ASSIGNMENT »
Copy the records below, from the line containing "Given: Click employee" through the last line; leave out pictures.

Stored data
%%

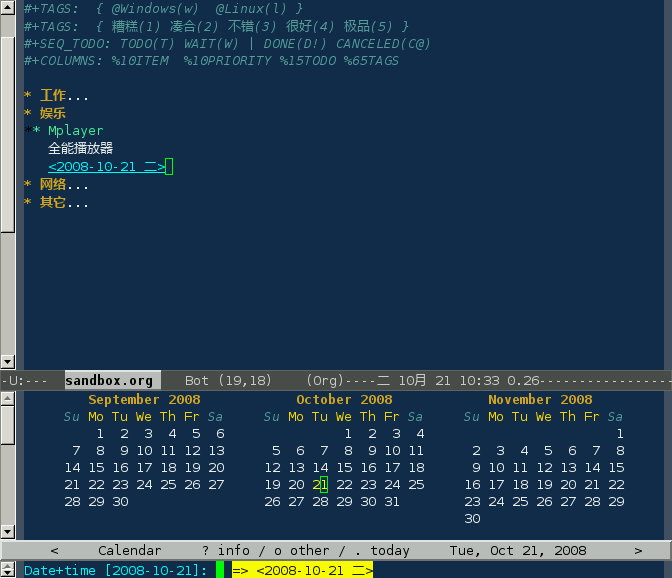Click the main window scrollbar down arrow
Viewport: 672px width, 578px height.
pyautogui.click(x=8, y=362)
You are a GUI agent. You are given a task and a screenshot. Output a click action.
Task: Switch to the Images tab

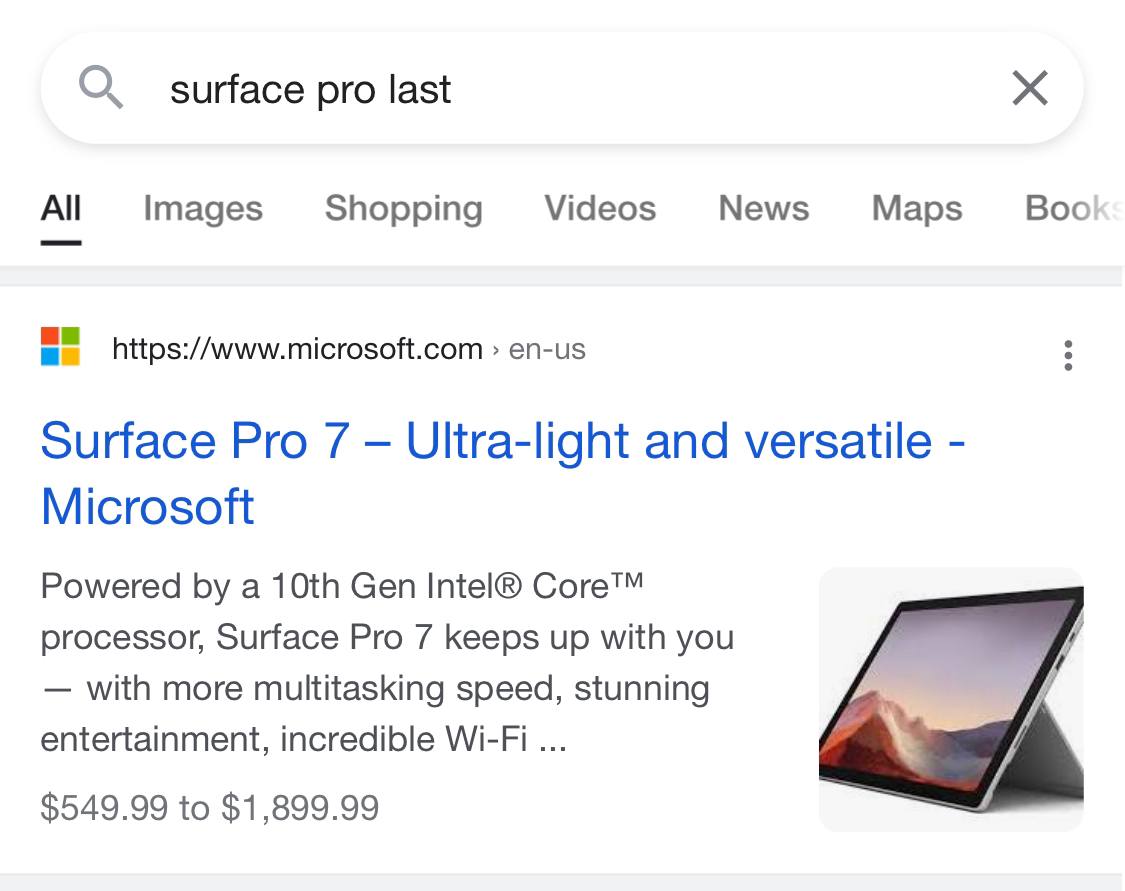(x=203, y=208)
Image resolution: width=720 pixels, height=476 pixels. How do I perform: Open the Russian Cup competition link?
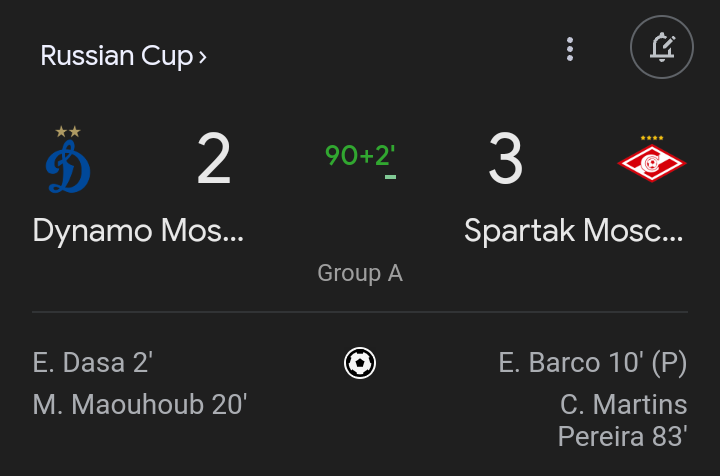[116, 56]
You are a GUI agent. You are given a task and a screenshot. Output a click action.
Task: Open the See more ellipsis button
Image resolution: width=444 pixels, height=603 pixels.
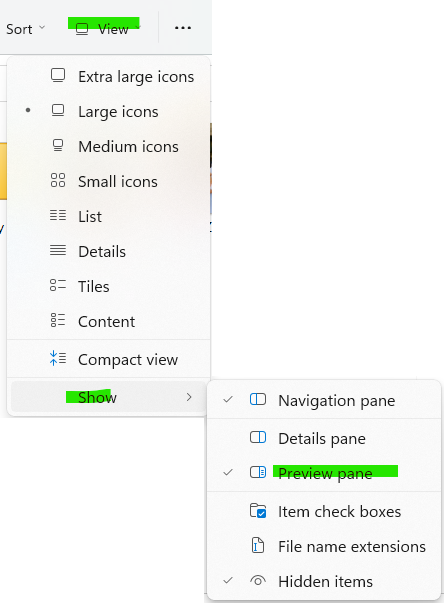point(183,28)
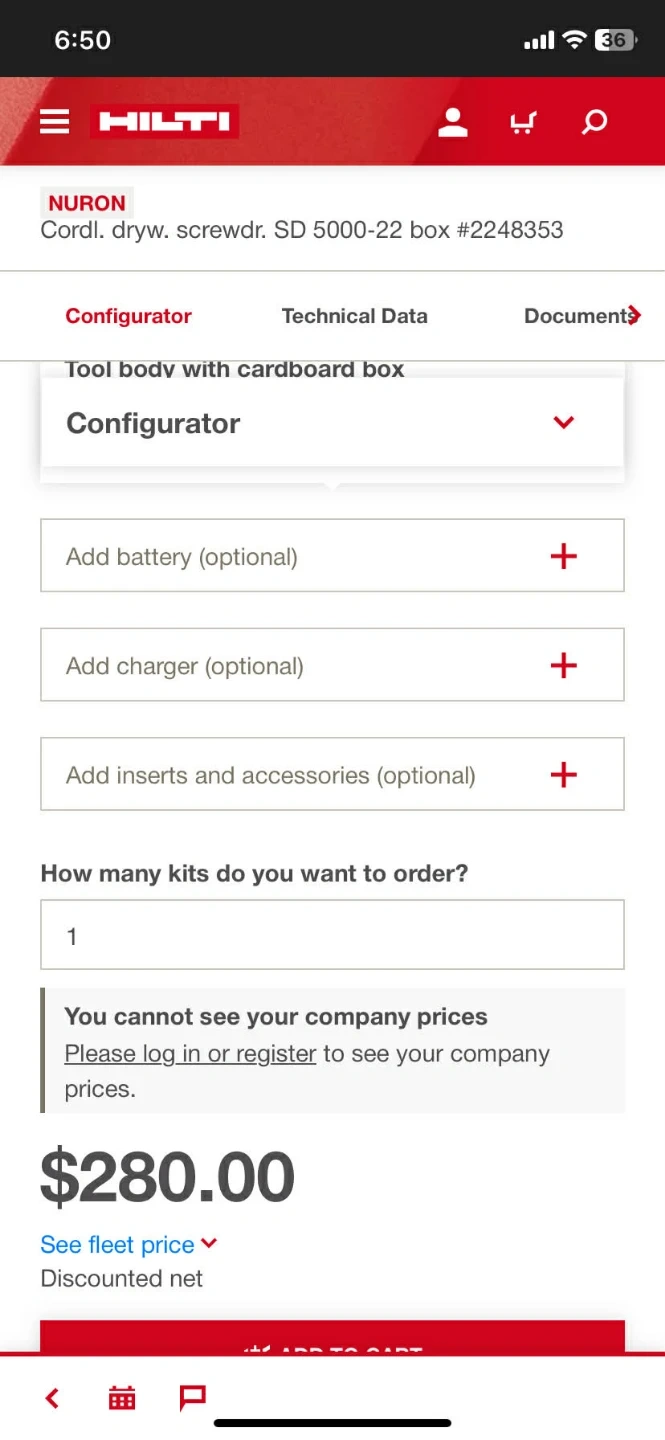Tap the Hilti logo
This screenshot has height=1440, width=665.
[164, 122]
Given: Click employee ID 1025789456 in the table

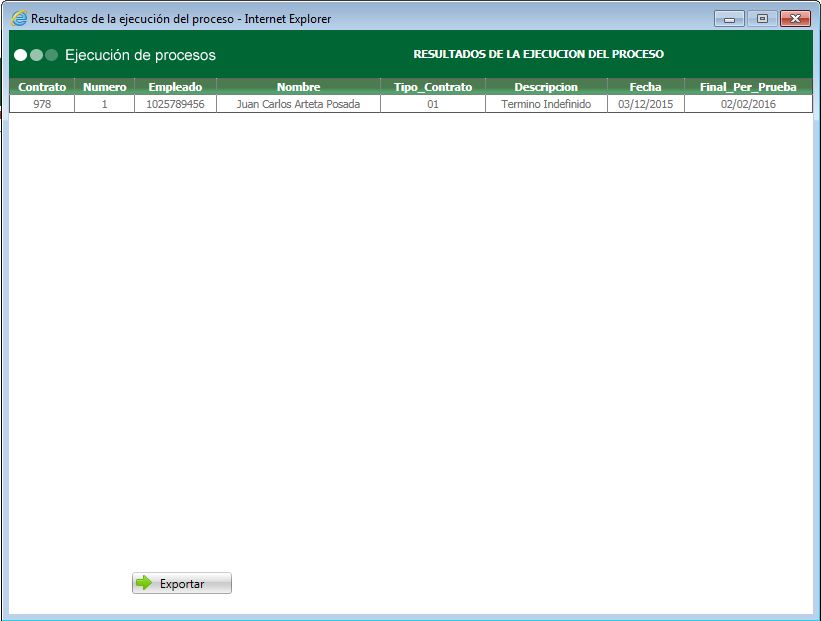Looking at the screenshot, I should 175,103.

%%

YOUR SOLUTION »
Given: Click employee ID 1025789456 in the table

Looking at the screenshot, I should 175,103.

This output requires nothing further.